*** Block opens ***

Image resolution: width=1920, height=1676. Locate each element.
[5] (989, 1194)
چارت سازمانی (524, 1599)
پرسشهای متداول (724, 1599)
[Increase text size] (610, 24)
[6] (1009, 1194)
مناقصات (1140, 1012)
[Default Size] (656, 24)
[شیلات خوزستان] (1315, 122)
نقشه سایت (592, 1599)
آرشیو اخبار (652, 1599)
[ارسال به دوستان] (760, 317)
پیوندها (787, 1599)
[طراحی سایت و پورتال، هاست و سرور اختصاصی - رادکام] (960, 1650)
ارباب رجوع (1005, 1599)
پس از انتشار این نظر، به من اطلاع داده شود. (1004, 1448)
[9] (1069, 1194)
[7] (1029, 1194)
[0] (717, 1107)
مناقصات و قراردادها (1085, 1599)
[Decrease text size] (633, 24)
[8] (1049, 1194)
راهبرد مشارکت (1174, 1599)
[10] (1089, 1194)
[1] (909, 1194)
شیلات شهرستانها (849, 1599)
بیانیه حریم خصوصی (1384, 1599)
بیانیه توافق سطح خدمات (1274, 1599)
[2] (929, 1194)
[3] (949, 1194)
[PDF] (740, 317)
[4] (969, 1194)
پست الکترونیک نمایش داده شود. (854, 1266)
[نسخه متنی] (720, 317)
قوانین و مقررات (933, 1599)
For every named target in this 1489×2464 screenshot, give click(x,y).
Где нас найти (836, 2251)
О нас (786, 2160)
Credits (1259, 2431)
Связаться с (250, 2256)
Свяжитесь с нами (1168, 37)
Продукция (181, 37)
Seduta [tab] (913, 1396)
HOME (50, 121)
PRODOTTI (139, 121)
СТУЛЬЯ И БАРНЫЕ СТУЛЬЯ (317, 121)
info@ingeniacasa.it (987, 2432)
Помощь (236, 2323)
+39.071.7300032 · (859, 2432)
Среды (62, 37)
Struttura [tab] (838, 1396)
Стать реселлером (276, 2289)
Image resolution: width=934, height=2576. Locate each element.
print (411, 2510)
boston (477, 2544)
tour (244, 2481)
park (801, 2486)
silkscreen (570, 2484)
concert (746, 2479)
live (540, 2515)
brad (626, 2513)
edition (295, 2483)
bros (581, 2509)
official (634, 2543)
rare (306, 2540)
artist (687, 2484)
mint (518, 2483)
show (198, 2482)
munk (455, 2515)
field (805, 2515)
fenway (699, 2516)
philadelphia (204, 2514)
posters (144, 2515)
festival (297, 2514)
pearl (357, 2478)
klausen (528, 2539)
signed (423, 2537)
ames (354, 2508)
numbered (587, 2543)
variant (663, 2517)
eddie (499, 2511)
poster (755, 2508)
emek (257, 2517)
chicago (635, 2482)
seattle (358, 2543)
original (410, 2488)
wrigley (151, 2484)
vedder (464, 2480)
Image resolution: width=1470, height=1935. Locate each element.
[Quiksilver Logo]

*** Block closes ***

◆ ASSIGNED TASK: Please write out the entries above in full, exactly as they read.

◆ EXERCISE RESPONSE:
Image resolution: width=1920, height=1676. Locate each element.
[5] (989, 1194)
چارت سازمانی (524, 1599)
پرسشهای متداول (724, 1599)
[Increase text size] (610, 24)
[6] (1009, 1194)
مناقصات (1140, 1012)
[Default Size] (656, 24)
[شیلات خوزستان] (1315, 122)
نقشه سایت (592, 1599)
آرشیو اخبار (652, 1599)
[ارسال به دوستان] (760, 317)
پیوندها (787, 1599)
[طراحی سایت و پورتال، هاست و سرور اختصاصی - رادکام] (960, 1650)
ارباب رجوع (1005, 1599)
پس از انتشار این نظر، به من اطلاع داده شود. (1004, 1448)
[9] (1069, 1194)
[7] (1029, 1194)
[0] (717, 1107)
مناقصات و قراردادها (1085, 1599)
[Decrease text size] (633, 24)
[8] (1049, 1194)
راهبرد مشارکت (1174, 1599)
[10] (1089, 1194)
[1] (909, 1194)
شیلات شهرستانها (849, 1599)
بیانیه حریم خصوصی (1384, 1599)
بیانیه توافق سطح خدمات (1274, 1599)
[2] (929, 1194)
[3] (949, 1194)
[PDF] (740, 317)
[4] (969, 1194)
پست الکترونیک نمایش داده شود. (854, 1266)
[نسخه متنی] (720, 317)
قوانین و مقررات (933, 1599)
For every named target in this 1489×2464 screenshot, give click(x,y).
Где нас найти (836, 2251)
О нас (786, 2160)
Credits (1259, 2431)
Связаться с (250, 2256)
Свяжитесь с нами (1168, 37)
Продукция (181, 37)
Seduta [tab] (913, 1396)
HOME (50, 121)
PRODOTTI (139, 121)
СТУЛЬЯ И БАРНЫЕ СТУЛЬЯ (317, 121)
info@ingeniacasa.it (987, 2432)
Помощь (236, 2323)
+39.071.7300032 · (859, 2432)
Среды (62, 37)
Struttura [tab] (838, 1396)
Стать реселлером (276, 2289)
Image resolution: width=934, height=2576. Locate each element.
print (411, 2510)
boston (477, 2544)
tour (244, 2481)
park (801, 2486)
silkscreen (570, 2484)
concert (746, 2479)
live (540, 2515)
brad (626, 2513)
edition (295, 2483)
bros (581, 2509)
official (634, 2543)
rare (306, 2540)
artist (687, 2484)
mint (518, 2483)
show (198, 2482)
munk (455, 2515)
field (805, 2515)
fenway (699, 2516)
philadelphia (204, 2514)
posters (144, 2515)
festival (297, 2514)
pearl (357, 2478)
klausen (528, 2539)
signed (423, 2537)
ames (354, 2508)
numbered (587, 2543)
variant (663, 2517)
eddie (499, 2511)
poster (755, 2508)
emek (257, 2517)
chicago (635, 2482)
seattle (358, 2543)
original (410, 2488)
wrigley (151, 2484)
vedder (464, 2480)
Image resolution: width=1470, height=1935. Locate each element.
[Quiksilver Logo]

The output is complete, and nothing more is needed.